··· ESTRATTO
Trattamento Prevenzione

L’educazione del paziente, insieme alla dieta e all’esercizio fisico, è essenziale per assicurare l’efficacia della terapia prescritta, in occasione di ogni visita medica, il paziente deve essere esaminato alla ricerca di sintomi o segni di complicanze, compresi un controllo delle estremità inferiori, dello stato dei polsi arteriosi e della sensibilità dei piedi e delle gambe e un dosaggio dell’albumina nelle urine. I controlli periodici di laboratorio comprendono l’assetto lipidico, l’azotemia e la creatininemia, l’ECG e una visita oculistica completa annuale. L’ipercolesterolemia o l’ipertensione aumentano il rischio di complicanze specifiche tardive e richiedono un’attenzione particolare e un trattamento adeguato. La motivazione e l’educazione del paziente sono fondamentali affinché si raggiunga con successo un buon controllo glicemico. Quindi l’educazione all’autocontrollo è un obiettivo importante da perseguire sempre, affinché il soggetto sappia  controllarsi sia a livello dietetico che farmacologico. E’importante insegnare al paziente come monitorare la propria glicemia e la glicosuria, spiegandogli come trattare sia le iperglicemie, che le ipoglicemie, e facendogli capire che è fondamentale un contatto regolare con il proprio diabetologo.

Il trattamento dietetico volto alla riduzione del peso corporeo è particolarmente importante nei pazienti sovrappeso soprattutto con diabete di tipo 2. Se non si ottiene un miglioramento dell’iperglicemia con i provvedimenti dietetici, bisogna avviare un tentativo terapeutico con un farmaco ipoglicemizzante orale. La dieta deve essere opportunamente strutturata con un basso contenuto di lipidi ed un buon contenuto di carboidrati amilacei  (pane, pasta, patate) che devono essere assunti ad ogni pasto, e infine deve essere anche moderatamente ipoproteica onde evitare il sovraccarico renale, vista la predisposizione all’insufficienza renale acuta.
······
··· DATI REGISTRATI
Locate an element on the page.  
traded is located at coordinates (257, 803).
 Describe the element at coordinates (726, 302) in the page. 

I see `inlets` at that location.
······
ESERCIZI PROPOSTI:
**A)** Stabilisci se ciascuna affermazione concorda con il testo sul trattamento del diabete, rispondendo sì o no e citando le parole del testo che lo decidono: (i) tra i controlli periodici è prevista una visita oculistica completa ogni anno; (ii) la dieta deve avere un alto contenuto di lipidi; (iii) se i provvedimenti dietetici non migliorano l'iperglicemia, si passa subito all'insulina.
**B)** Scrivi il seguito del testo sul trattamento del diabete, riprendendo subito dopo la sua ultima frase.

RISPOSTE NUMERATE:
**A)**
(i) Sì: "una visita oculistica completa annuale".
(ii) No: "con un basso contenuto di lipidi".
(iii) No: "bisogna avviare un tentativo terapeutico con un farmaco ipoglicemizzante orale".

**B)**
Nei diabetici in terapia insulinica (siano essi di tipo 1 o 2), il trattamento dietetico ha lo scopo di limitare il più possibile le variazioni di orario, la quantità e la composizione dei pasti, che potrebbero rendere inadeguato il regime insulinico prescritto e causare un’ipoglicemia o una marcata iperglicemia post-prandiale. Tutti i soggetti in terapia insulinica richiedono una dettagliata terapia dietetica, comprendente una prescrizione dell’introito calorico totale giornaliero, indicazioni per le corrette proporzioni fra carboidrati, grassi e proteine nella dieta e istruzioni sulla distribuzione delle calorie tra i singoli pasti e spuntini della giornata. Un professionista del settore può adattare il programma dietetico e la strategia educativa in base alle necessità individuali del paziente. La flessibilità, d’altronde, aiuta a mantenere vive le motivazioni del paziente. La dieta deve soddisfare il fabbisogno proteico minimo quotidiano del paziente (0,9 g/kg) ed essere concepita in modo da indurre una perdita di peso graduale e costante (circa 1 kg/settimana) quando necessaria, finché non venga raggiunto e mantenuto il peso ideale. L’aumento dell’attività fisica nel soggetto obeso sedentario affetto da diabete di tipo 2 è molto importante e con il tempo può ridurre il grado di resistenza all’insulina.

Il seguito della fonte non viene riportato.